Your answer must be the lines from the one containing "This screenshot has width=1484, height=812." through the last line below, copied exactly, with no pictures.

Data to use Block Start

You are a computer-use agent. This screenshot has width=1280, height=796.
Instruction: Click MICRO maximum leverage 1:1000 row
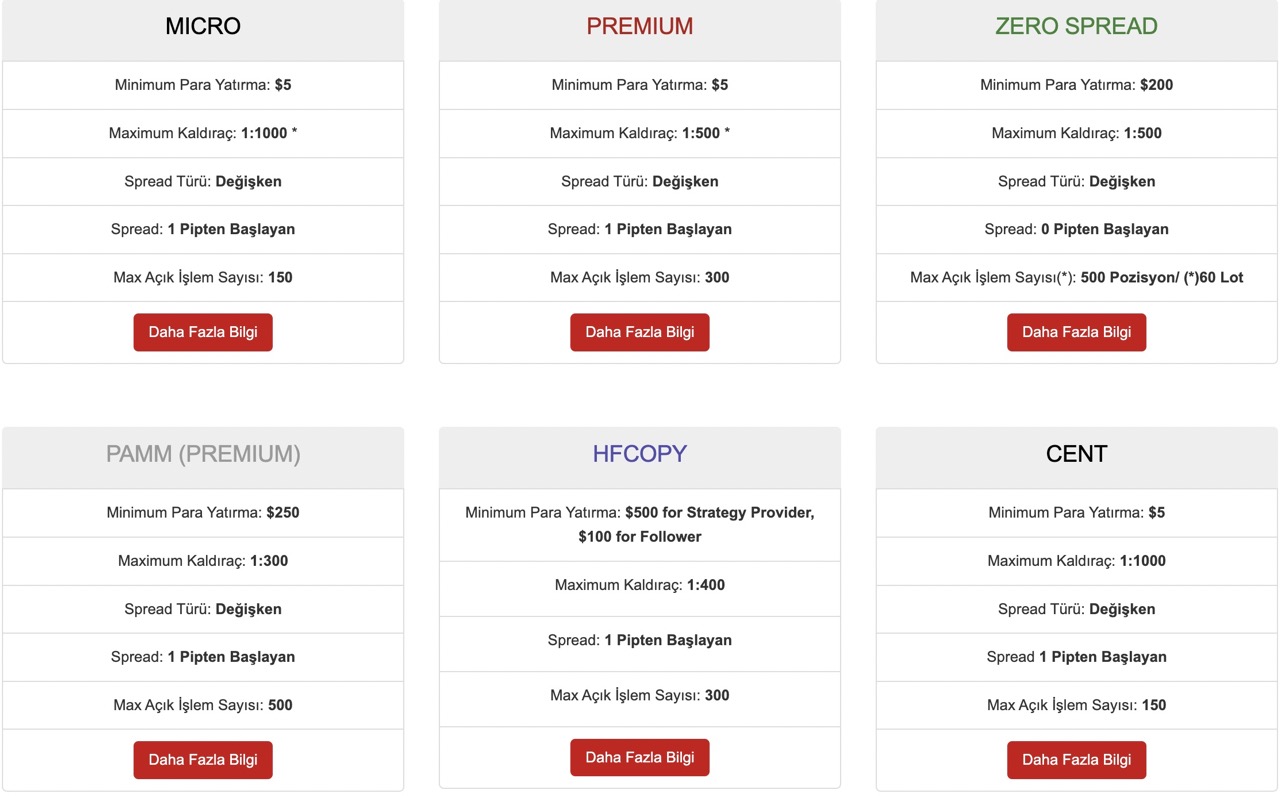203,133
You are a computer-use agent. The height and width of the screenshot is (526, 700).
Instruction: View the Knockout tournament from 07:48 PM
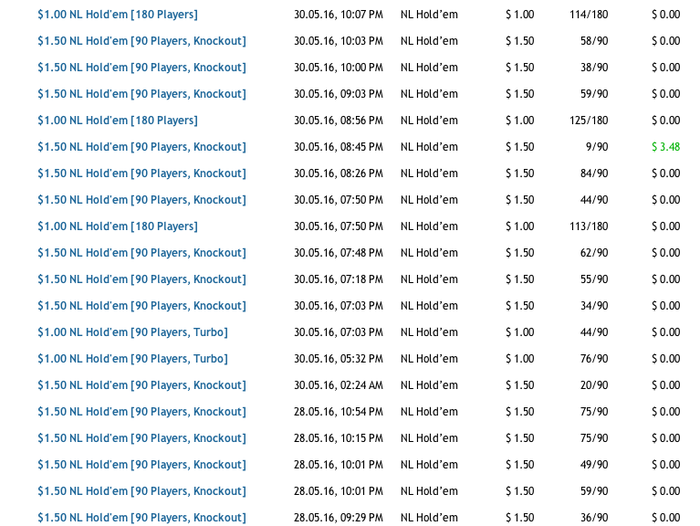click(141, 253)
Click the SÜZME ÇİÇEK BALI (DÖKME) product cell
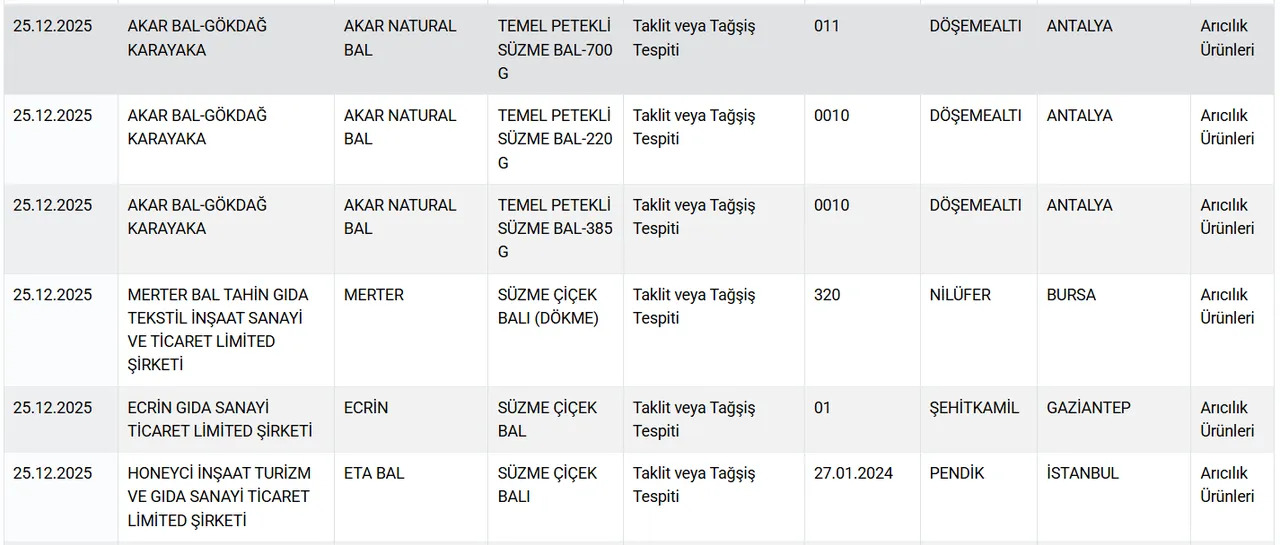This screenshot has width=1280, height=545. click(548, 306)
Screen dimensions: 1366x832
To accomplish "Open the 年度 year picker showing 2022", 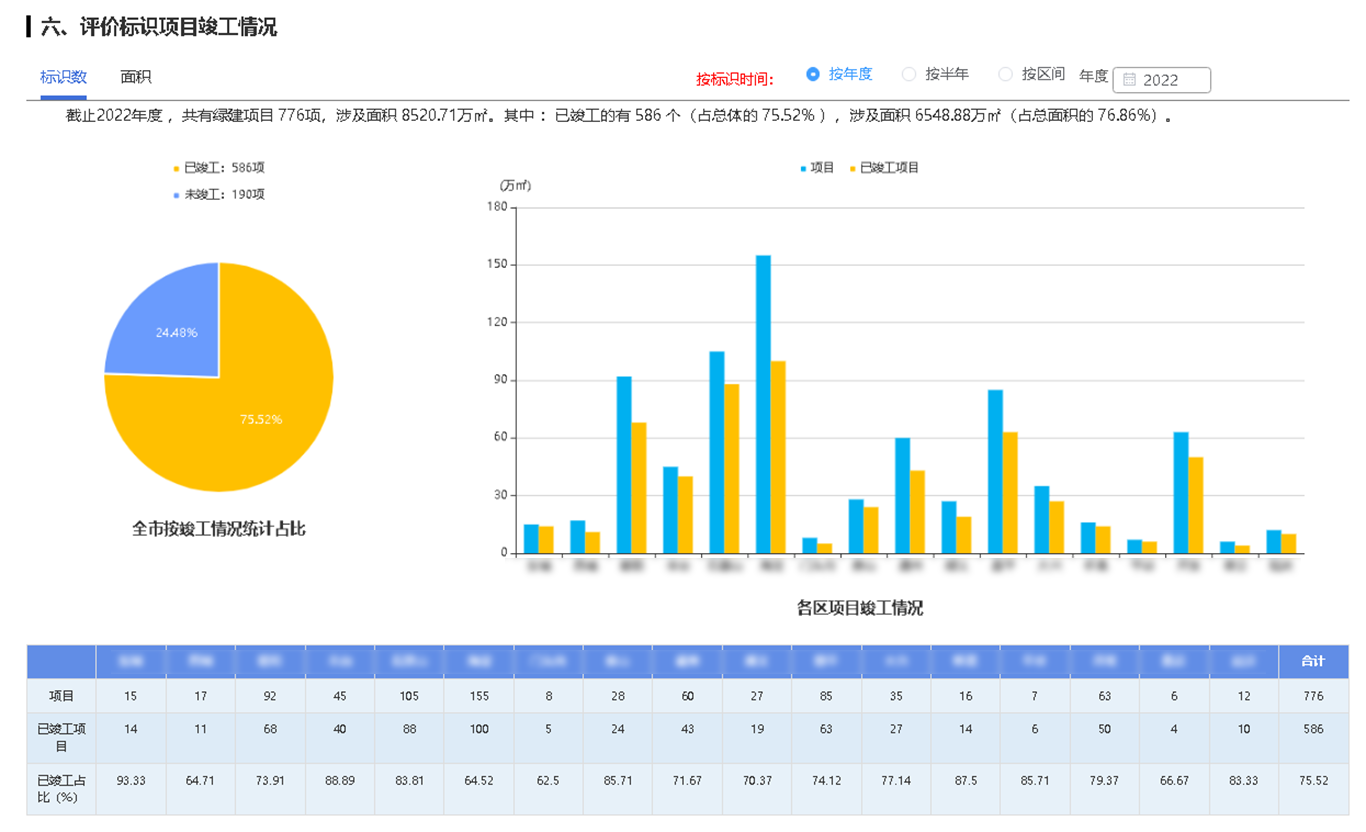I will tap(1162, 80).
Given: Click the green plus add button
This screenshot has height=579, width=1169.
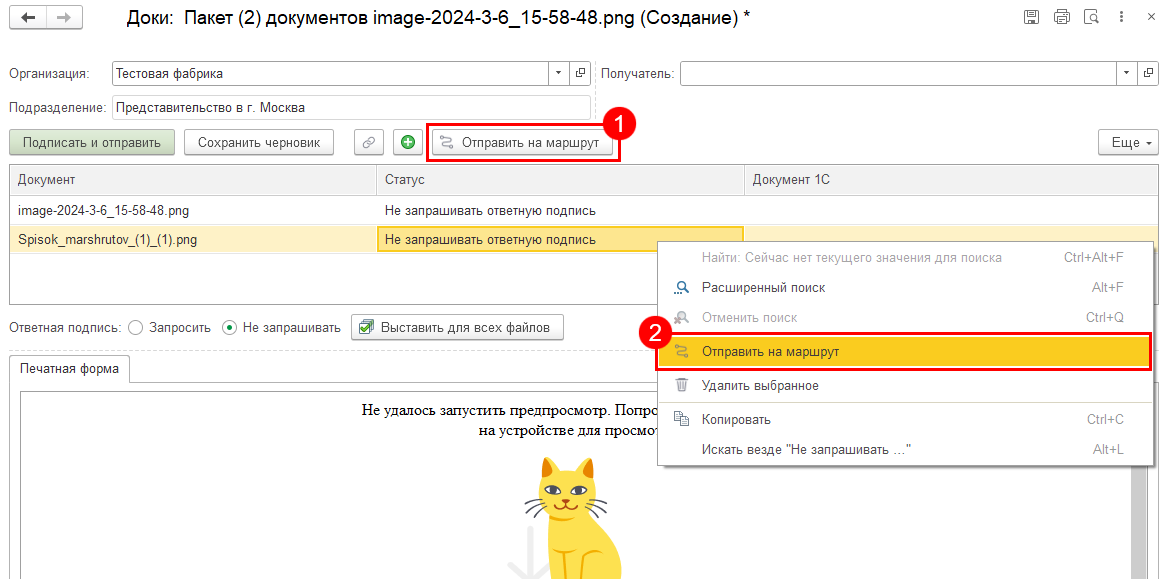Looking at the screenshot, I should coord(408,143).
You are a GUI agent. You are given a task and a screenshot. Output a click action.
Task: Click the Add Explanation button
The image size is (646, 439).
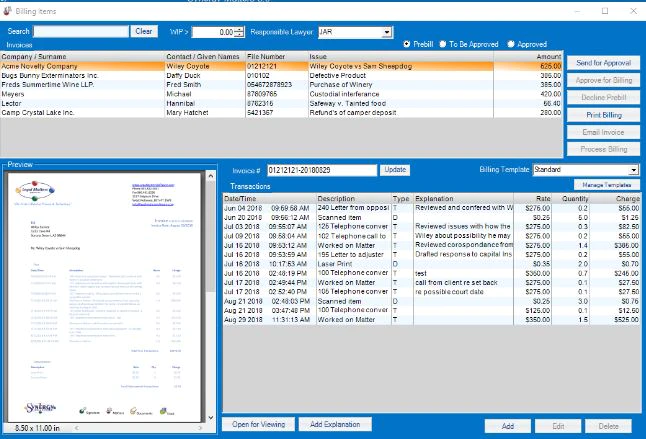[335, 424]
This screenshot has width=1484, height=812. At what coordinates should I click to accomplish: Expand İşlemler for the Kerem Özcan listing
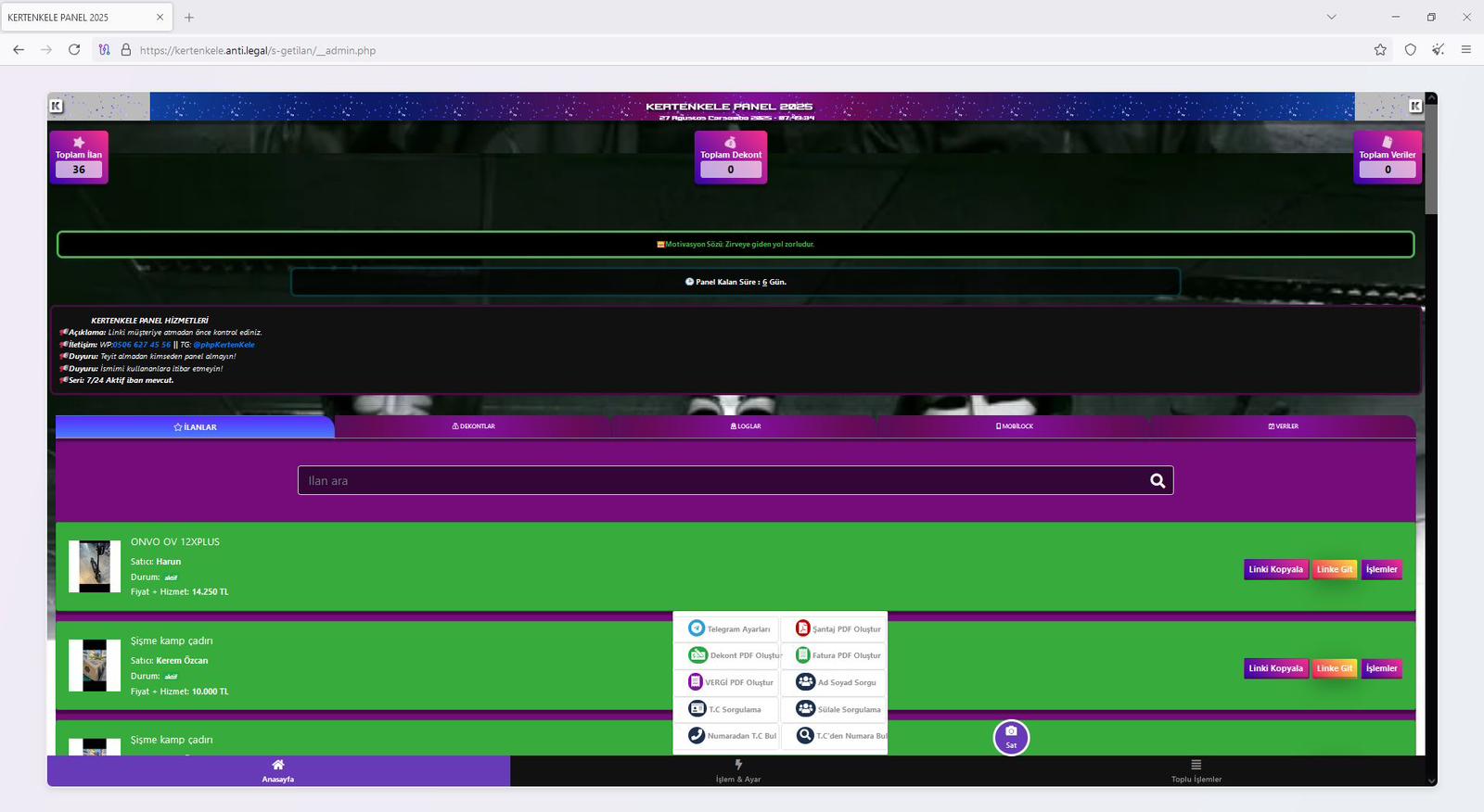[1381, 668]
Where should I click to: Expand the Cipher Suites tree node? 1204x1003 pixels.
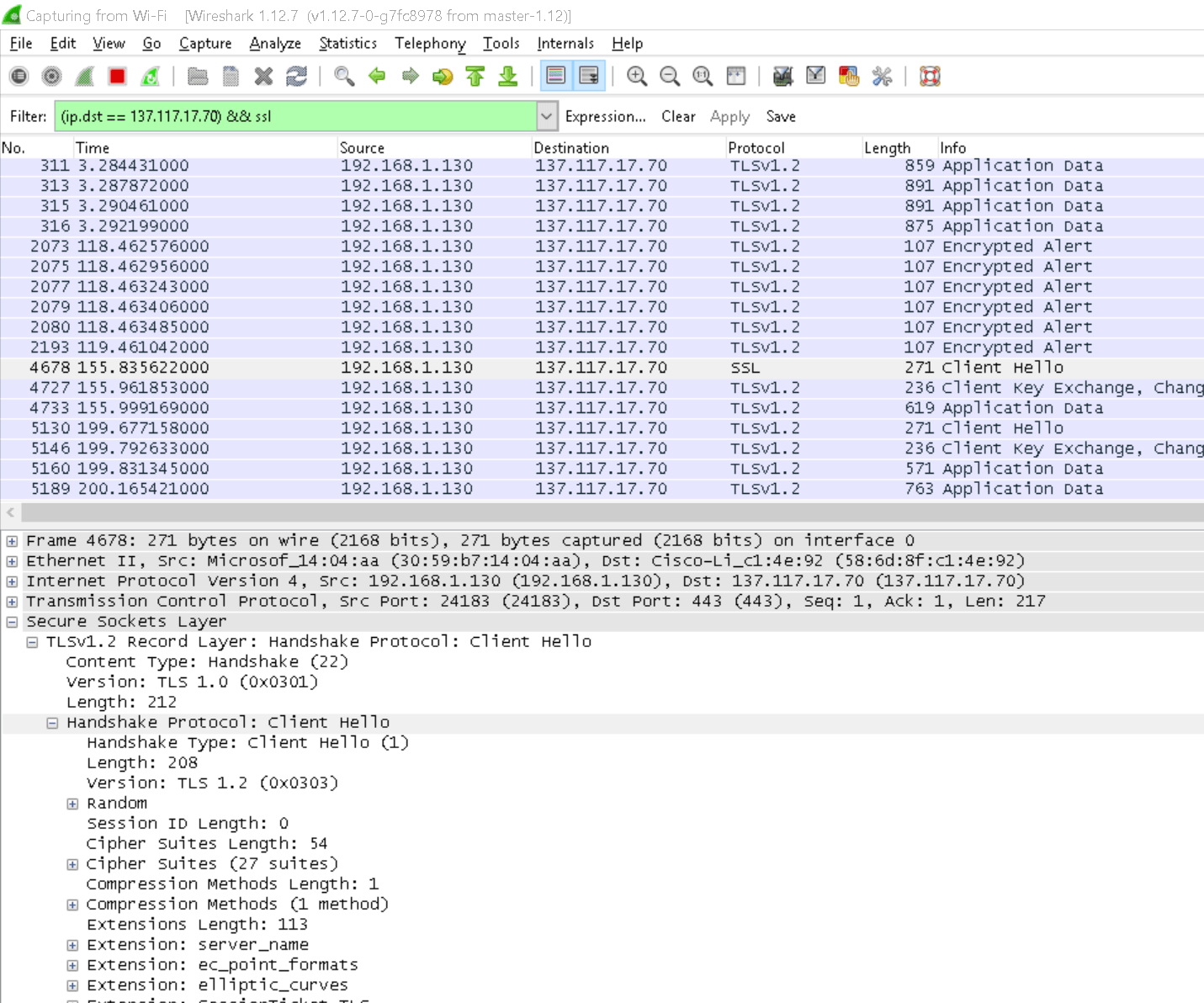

Data to use Block End

- _Response_:
This screenshot has width=1484, height=812. At what coordinates should I click to accomplish: Expand İşlemler for the Kerem Özcan listing
[1381, 668]
Where should I click to: Expand the Cipher Suites tree node? 1204x1003 pixels.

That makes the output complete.